I review Andrey Mir’s PostJournalism. [link fixed]

But relatively placid stories do not motivate people to pay subscription fees. Today, people can get news for free. They can get sports scores, financial information, and entertainment without going to newspapers. Mir argues that nowadays people pay newspapers to validate their worldviews. Newspapers do this most effectively by highlighting stories about the outrageous actions of their subscribers’ political adversaries.

An excerpt cannot do justice to my review. And the review cannot do justice to the book.

11 thoughts on “A recommended book

  1. I don’t know about the rest of you, but I don’t need to pay anyone to validate or confirm the outrageous actions of my political adversaries.

    They provide that free of charge.

  2. Mir has a good thesis here consistent with my “market for confirmation bias”, but there are several other forces pushing the American journalism sector farther and farther along this trend.

    First, it’s interesting to consider the different historical path taken in many European countries. Unlike their prestigious Anglosphere counterparts, many competing journalistic publications with significant readership, if they bothered to do so at all, adopted only the slightest pretense to objectivity and rigorous journalistic standards and ethics, and were instead widely understood to be *openly partisan rags*.

    I think some of this is due to different European culture and a heavier dose of long-standing cynicism and realism concerning the propaganda function intrinsic to all opinion-influencing institutions, within which claims to ‘objectivity’ and ‘integrity’ were viewed with skeptical disdain as something only very naive chumps would ever fall for.

    Ironically, the Anglospheric adversarial trial system understands lawyers in a trial as being one-sided advocates, competing to influence an audience by presenting a version of the narrative in the light most flattering to their clients.

    The (old) European inquisitorial system (and some American military / administrative systems) conceived as the investigator-prosecutor-judge as a bureaucratic official who could be better relied upon for reasonable, reliably objective, and neutral results with spin or favoritism. Each system claims superiority in terms of arriving at conclusions closer to the Truth. But for journalism, the situations were reversed.

    Another difference is the dominating role played by a highly centralized state-owned (or nominally private, but heavily state-favored-and-subsidized) news organization. These highest-status media entities *did* (practically by political necessity given their state-issued nature) adopt the pretense of giving the public the “Non-Partisan Truth”, which had the effect of sucking all the oxygen out of the room for other players aspiring to that niche (which they wouldn’t be trusted to do fairly anyway), forcing them to serve the virulently partisan parts of the market.

    Perhaps most media environments have a kind of natural niche for one (or a tier of just a few) highest-status source of journalism, and in Europe this was occupied by the state, whereas in the US it was (once) occupied by the New York Times and a few others.

    There is also the question of whether this is sustainable – not necessarily economically – but intellectually and ideologically, if dissenting voices start to gain popularity and influence.

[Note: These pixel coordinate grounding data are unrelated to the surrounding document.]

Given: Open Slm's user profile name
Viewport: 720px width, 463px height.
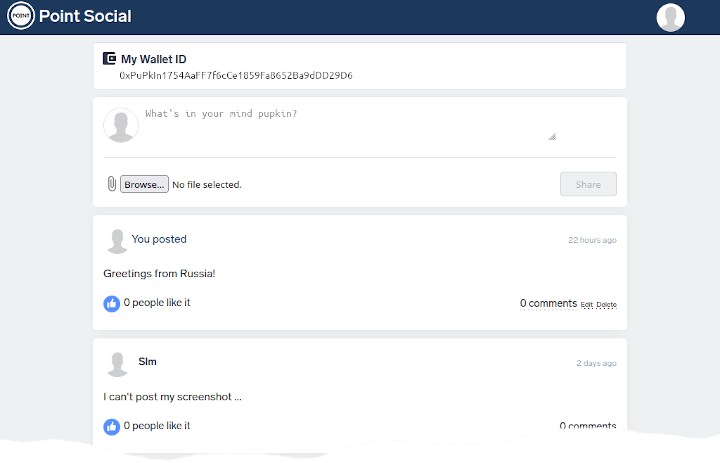Looking at the screenshot, I should click(x=147, y=361).
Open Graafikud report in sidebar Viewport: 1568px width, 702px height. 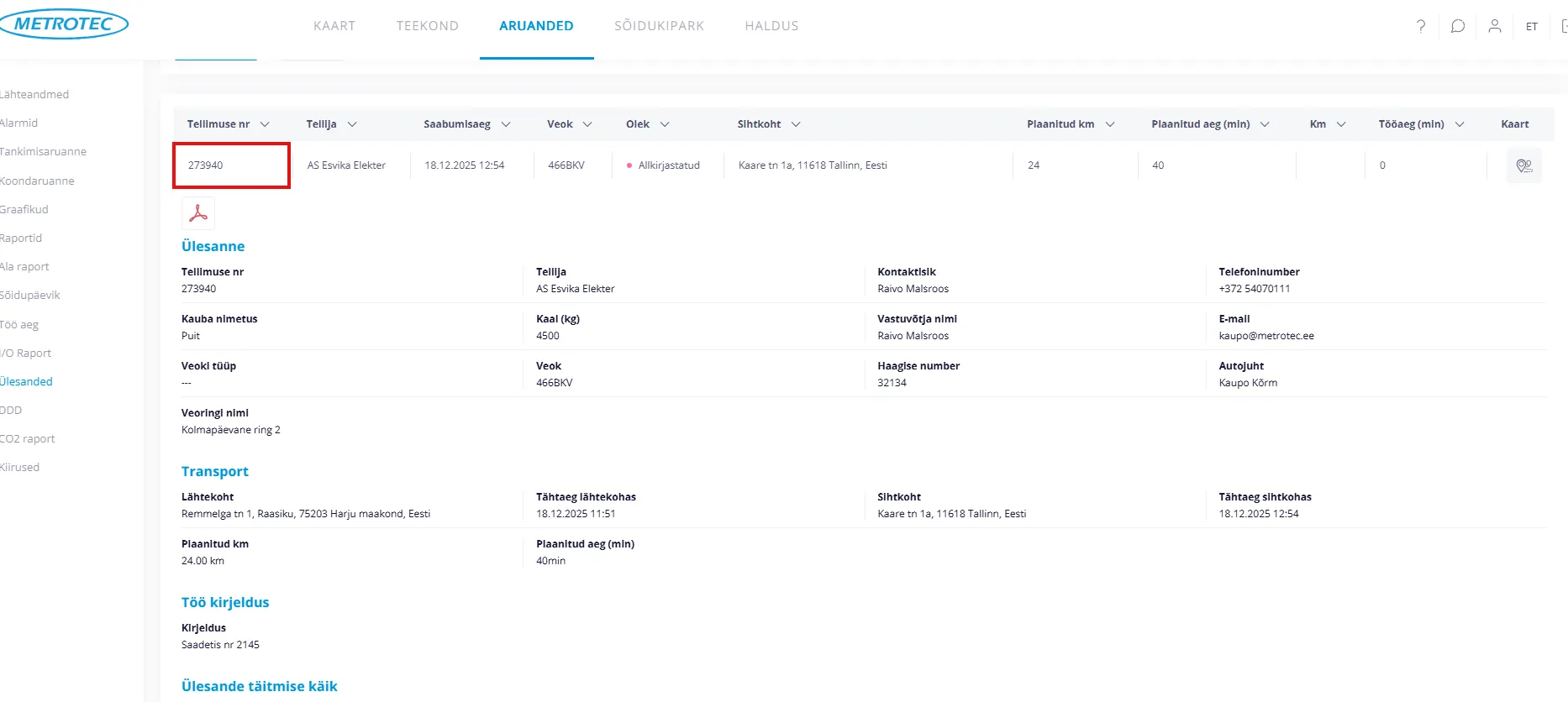(x=24, y=210)
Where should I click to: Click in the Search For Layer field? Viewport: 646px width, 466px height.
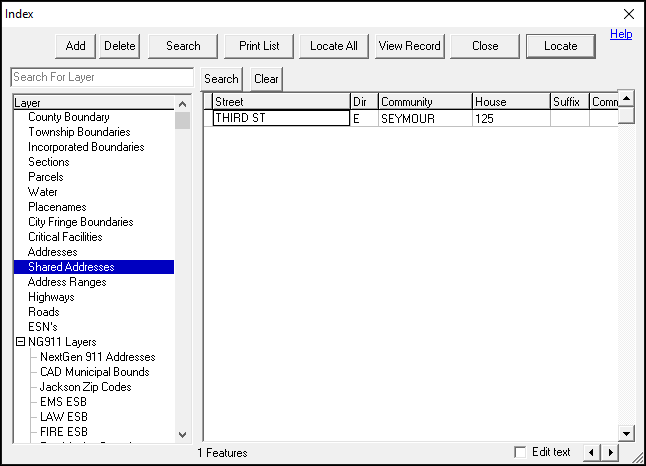[101, 78]
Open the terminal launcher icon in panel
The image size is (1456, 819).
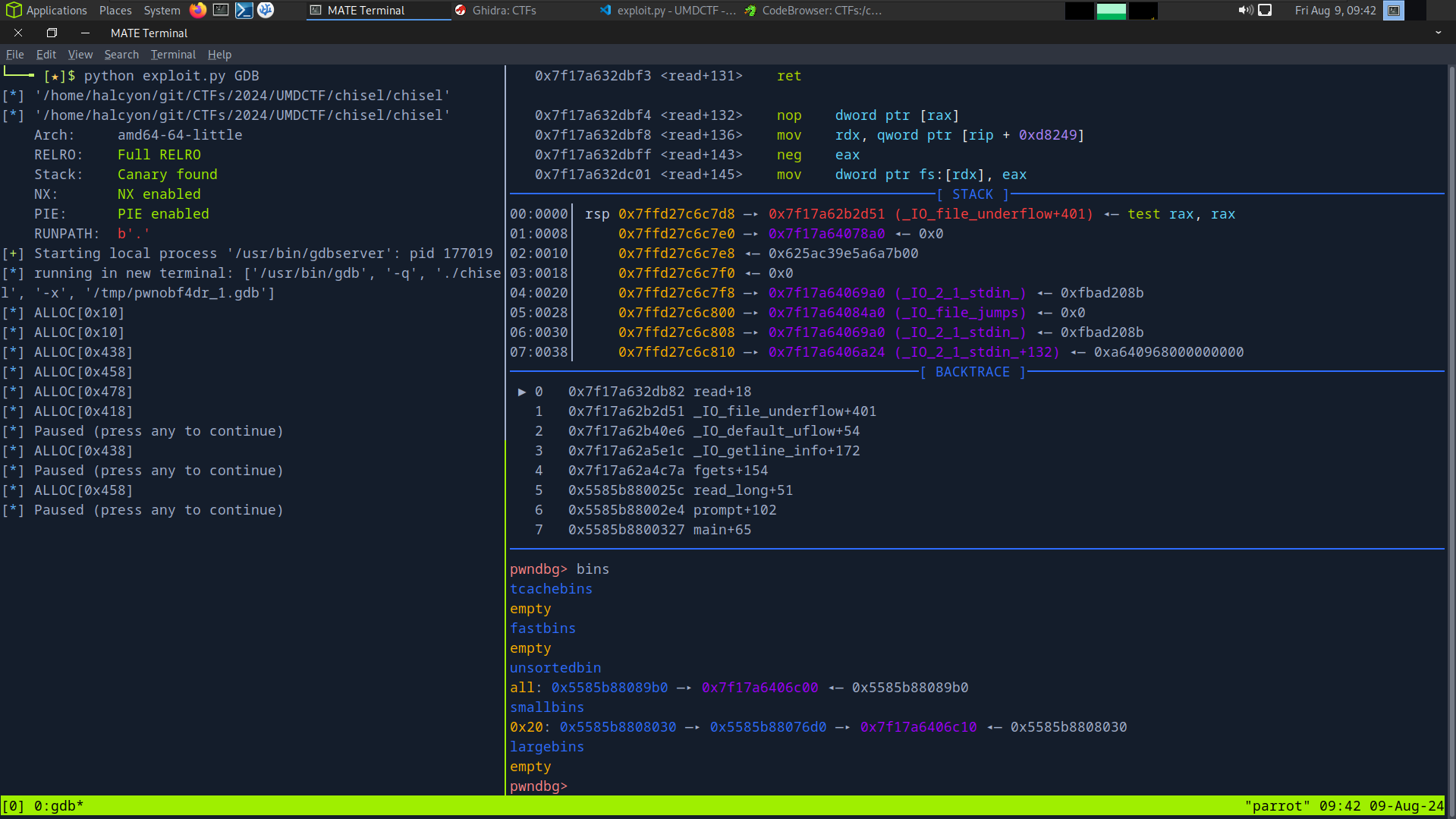(221, 10)
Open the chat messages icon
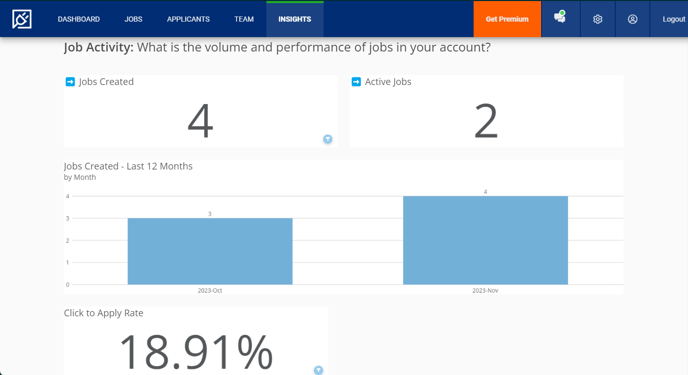The height and width of the screenshot is (375, 688). point(560,18)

This is the “paradox of polarization”, which is analogous to the “paradox of power”. The paradox of power that with secure, dictatorial power, a dictator is incentivized to act less tyrannically, not more, even though they could. Likewise, if you give high-status leftist journalists a secure quasi-monopoly, they can relax about the risk of dissent and not feel pressured to drop standards and compromise every other value in the name of wining the war of opinion. They still want to win, but the total war of ideological influence operates under the principle of “by any means necessary”, and if they don’t *need* the worst means, there will be more leeway given for the operation of norms of high quality, rigor, standards. Deviations from those standards were seen not as indications of loyalty and determination like today, but of classlessness and cheap, low quality hack work of the kind which ought to be suppressed by shunning for Levin-esque reasons of tending to undermine the good-will and trust the *general* public (not just a partisan audience) places in the institution and sector at large, which in turn sustained the widest possible market and the ability to easily influence the whole population instead of just half of it. This is perhaps a real example of the pressure of competition to what was once a “cartel of consensus” making such norms unsustainable in the long term.

    When all the major journalistic institutions kept more-or-less to the same ‘party line’ like the old TV-network-news stations did before cable, perhaps it’s easier to behave like merely one bureau of what is effectively one giant media institution, the top one filling that “Objective Truth” niche in the marketplace, which enables the maintenance of higher standards and, while a certain amount of bias would be bound to come through, subdues the temptation to go Full Propaganda in one’s reporting. Once Fox News comes onto the scene, and/or the internet starts filling up with popular dissents from the mainstream media consensus, then the whole Nash Equilibrium of the game immediately breaks down.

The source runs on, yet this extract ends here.